In the window-package example below, how was the contractor required by the contract to deliver a formal claim notice?

§ Selected passage
━━━━━━━━━━

Nonetheless, if a construction lien has to be filed to preserve the contractor’s security interests, counsel for the contractor should vet the lien claim with an eye on what plagued the project in the first place, and what potential counterclaims may come up, especially workmanship claims.

For Example…

The fact pattern for our example story involves a new, more robust window package introduced by the contractor for an apartment complex after the project begins. The architect agrees with and approves the change, but the lead time for new windows throws off the project schedule. The contractor knows the change will have some impact, but does not know how to value or capture the impact in real time, so the contractor defaults to informing the owner of progress on the issue in a more casual manner. For example, window issues are repeatedly discussed in the project weekly meetings, so the contractor feels satisfied that the owner is on notice of delays in the delivery of the windows.

On the other hand, the owner leaves the same meetings feeling relieved that the word “claim” never came up. Further, the contractor never delivered a formal claim notice by registered mail as required by the contract. A barrier to communications here is the fact that everyone on the project team hates the word “claim.” It is a bad word that causes team members to behave in an adversarial manner. This idea about using better windows is turning into a hassle because the city is delayed in design review approvals, and the architect needs to redesign installation details. An already tense project is now made even more difficult to close out.

At the closeout phase, at the end of the project, the contractor delivers to the owner an accounting claiming compensation for the cost and time impacts involved with switching out the window package. A construction lien has to be filed within X days after work is completed, and that lien filing surprises the owner, who feels betrayed. The owner then lawyers up, and the lawyer hires a forensic consultant to evaluate the window work, as well as the rest of the building, to support any pushback to the contractor’s lien.

The owner’s consultant tests a handful of windows and “makes them leak” at design test pressures, although there is no visible active leaking occurring at the apartments. The consultant calls for repair or removal of all the windows. While he is at it, the consultant also identifies 17 other categories of defects at the apartments—issues that were not on anyone’s radar and that the contractor believes to be aesthetic in nature, or inconsequential.

━━━━━━━━━━

A run of data
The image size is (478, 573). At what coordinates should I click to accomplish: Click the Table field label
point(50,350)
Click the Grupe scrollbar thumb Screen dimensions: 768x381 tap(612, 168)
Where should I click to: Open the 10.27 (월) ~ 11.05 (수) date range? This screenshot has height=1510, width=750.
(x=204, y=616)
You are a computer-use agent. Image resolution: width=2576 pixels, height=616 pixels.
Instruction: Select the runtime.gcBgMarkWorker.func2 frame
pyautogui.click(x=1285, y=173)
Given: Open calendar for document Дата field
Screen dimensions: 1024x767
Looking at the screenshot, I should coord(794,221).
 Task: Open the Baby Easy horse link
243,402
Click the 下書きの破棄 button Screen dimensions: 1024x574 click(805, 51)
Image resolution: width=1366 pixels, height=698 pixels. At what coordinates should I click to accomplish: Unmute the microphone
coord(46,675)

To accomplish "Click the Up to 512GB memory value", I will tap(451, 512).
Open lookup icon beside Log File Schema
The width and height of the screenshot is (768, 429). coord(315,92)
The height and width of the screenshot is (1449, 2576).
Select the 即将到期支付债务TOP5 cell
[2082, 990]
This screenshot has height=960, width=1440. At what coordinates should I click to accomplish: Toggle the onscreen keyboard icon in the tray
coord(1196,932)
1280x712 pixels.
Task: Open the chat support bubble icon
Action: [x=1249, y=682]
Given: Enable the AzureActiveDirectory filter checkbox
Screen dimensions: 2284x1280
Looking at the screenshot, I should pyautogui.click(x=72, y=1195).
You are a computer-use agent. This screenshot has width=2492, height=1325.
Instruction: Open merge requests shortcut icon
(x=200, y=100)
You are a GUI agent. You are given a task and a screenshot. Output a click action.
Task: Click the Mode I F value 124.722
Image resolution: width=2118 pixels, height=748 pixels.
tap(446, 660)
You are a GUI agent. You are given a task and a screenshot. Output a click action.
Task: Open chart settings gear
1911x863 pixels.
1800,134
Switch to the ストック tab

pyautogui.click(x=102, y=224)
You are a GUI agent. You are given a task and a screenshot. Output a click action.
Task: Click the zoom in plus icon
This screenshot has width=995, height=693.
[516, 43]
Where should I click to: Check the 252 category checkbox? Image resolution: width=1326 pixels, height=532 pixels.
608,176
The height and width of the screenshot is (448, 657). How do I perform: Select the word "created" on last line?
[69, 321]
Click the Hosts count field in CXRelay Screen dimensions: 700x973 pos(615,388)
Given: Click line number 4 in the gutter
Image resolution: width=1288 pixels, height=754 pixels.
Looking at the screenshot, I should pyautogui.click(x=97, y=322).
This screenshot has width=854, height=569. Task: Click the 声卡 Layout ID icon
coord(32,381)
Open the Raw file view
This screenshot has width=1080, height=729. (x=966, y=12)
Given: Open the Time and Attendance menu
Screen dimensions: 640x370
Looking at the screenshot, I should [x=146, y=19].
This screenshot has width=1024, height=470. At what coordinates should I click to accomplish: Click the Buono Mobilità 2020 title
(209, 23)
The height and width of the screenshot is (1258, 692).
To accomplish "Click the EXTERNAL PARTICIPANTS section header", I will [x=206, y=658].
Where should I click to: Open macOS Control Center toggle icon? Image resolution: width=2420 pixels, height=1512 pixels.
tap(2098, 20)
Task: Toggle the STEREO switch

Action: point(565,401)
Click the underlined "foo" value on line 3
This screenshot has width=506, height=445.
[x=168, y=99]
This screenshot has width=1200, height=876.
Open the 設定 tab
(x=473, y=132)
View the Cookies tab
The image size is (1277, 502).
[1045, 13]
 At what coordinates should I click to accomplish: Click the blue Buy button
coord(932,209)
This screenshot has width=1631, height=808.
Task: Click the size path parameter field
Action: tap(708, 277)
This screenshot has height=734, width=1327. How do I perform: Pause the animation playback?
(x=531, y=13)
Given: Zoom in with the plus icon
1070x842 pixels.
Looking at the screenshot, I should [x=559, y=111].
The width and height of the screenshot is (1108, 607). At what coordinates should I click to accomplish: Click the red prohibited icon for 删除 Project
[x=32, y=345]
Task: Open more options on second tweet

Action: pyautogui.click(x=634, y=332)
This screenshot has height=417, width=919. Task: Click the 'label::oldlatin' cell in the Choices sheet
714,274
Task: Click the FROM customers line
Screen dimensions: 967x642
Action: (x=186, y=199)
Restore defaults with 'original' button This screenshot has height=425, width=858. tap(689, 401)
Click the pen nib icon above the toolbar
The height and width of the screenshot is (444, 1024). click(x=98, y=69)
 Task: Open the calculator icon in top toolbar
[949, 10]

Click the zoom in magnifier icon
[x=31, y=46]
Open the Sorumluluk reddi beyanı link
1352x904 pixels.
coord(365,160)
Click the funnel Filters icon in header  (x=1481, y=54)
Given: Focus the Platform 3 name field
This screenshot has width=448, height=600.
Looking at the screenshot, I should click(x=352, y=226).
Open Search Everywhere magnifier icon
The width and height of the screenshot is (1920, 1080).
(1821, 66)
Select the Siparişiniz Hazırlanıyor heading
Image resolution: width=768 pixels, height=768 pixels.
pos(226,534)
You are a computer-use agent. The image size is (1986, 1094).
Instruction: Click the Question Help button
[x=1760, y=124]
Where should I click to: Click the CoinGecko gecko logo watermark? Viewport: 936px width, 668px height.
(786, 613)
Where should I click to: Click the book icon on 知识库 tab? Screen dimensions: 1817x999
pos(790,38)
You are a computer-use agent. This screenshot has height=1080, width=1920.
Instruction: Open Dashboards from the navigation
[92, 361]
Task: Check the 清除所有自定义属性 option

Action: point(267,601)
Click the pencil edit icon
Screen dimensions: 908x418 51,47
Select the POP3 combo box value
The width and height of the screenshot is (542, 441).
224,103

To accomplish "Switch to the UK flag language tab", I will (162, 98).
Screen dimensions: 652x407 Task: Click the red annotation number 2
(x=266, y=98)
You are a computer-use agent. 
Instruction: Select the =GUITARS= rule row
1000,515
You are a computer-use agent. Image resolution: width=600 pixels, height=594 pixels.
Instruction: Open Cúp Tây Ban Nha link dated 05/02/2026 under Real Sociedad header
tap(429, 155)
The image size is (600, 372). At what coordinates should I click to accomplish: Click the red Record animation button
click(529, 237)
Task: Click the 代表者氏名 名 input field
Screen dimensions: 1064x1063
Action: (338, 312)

━━━━━━━━━━

§ Task solution
By registered mail.